Ruth laughed. “Not that we saw, but the beaches were spectacular in other ways. The waves seemed so much bigger than they on our coast. We went to one beach that I had to leave within a few minutes, because you could feel the surf crashing on the sand so powerfully that it made the sand shake, and it was so noisy that it scared me.”

Jackie could hardly imagine what it must have been like, but set the thought aside. “Enough worrying about the larger world, what would you like to eat?”

“Just a salad, I think, if you’ll be taking measurements, and maybe a glass of tea?”

“Sounds good to me. Wait here for a bit, and I’ll go get the two of us spinach salads and a nice glass tea.”

-= Daughter to Demons Ornament =-

After lunch, they both walked back to the empty kitchen to bus their own dishes, and then Jackie gave Ruth the nickel tour, starting with the ladies room. Ruth was suitably impressed. What really impressed her, though, was how big the place was.

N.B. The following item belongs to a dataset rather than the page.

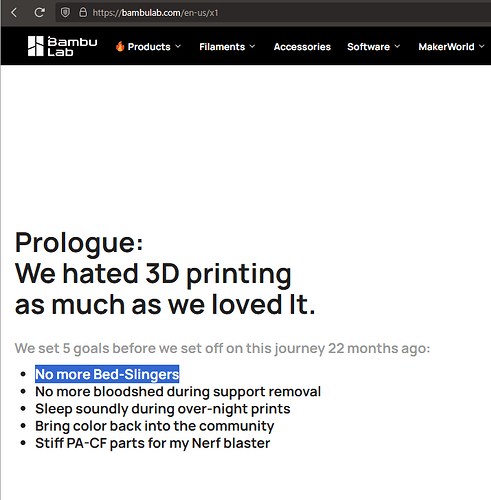Open the shield tracking protection icon

click(x=65, y=13)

“From the outside,” she enthused, “this place looks barely big enough to be a hole-in-the-wall bar, but once you walk in it’s ritzy enough to be one of those trendy nightclubs in Greenwich Village. I’m surprised they don’t have buses bringing tourists in just for the décor.”

“Yeah, what you see from the front façade is mostly the entry and the first bit of the bar, and the barfront is deliberately ‘staged’ architecturally to give the impression that it’s the front of a separate building, but the place actually extends partially across the back of what looks like the two separate buildings on either side. My mother explained it to me once as a form of marketing; it invites people in because it looks quiet and unassuming. If it were too imposing, a lot of the local people might feel as if they wouldn’t be welcome, but if it were too small, it wouldn’t attract enough of a crowd to make it profitable. The whole place is carefully-designed to look just a little shabby and unkempt as well, just to make sure that everyone feels welcome to walk in just as they are, without having to ‘dress up’ or put on any sort of false front. We do have valet off-street parking, so people feel safe leaving their cars, but there’s no one at the door making sure that you’re pretty enough, or rich enough, to be allowed past a ‘velvet rope’ nor is there a team of bouncers waiting before you get in.”

As they walked past the stage, Ruth asked, “What sort of shows do they put on here? The stage is large enough for a rock band, or a modest dance recital.”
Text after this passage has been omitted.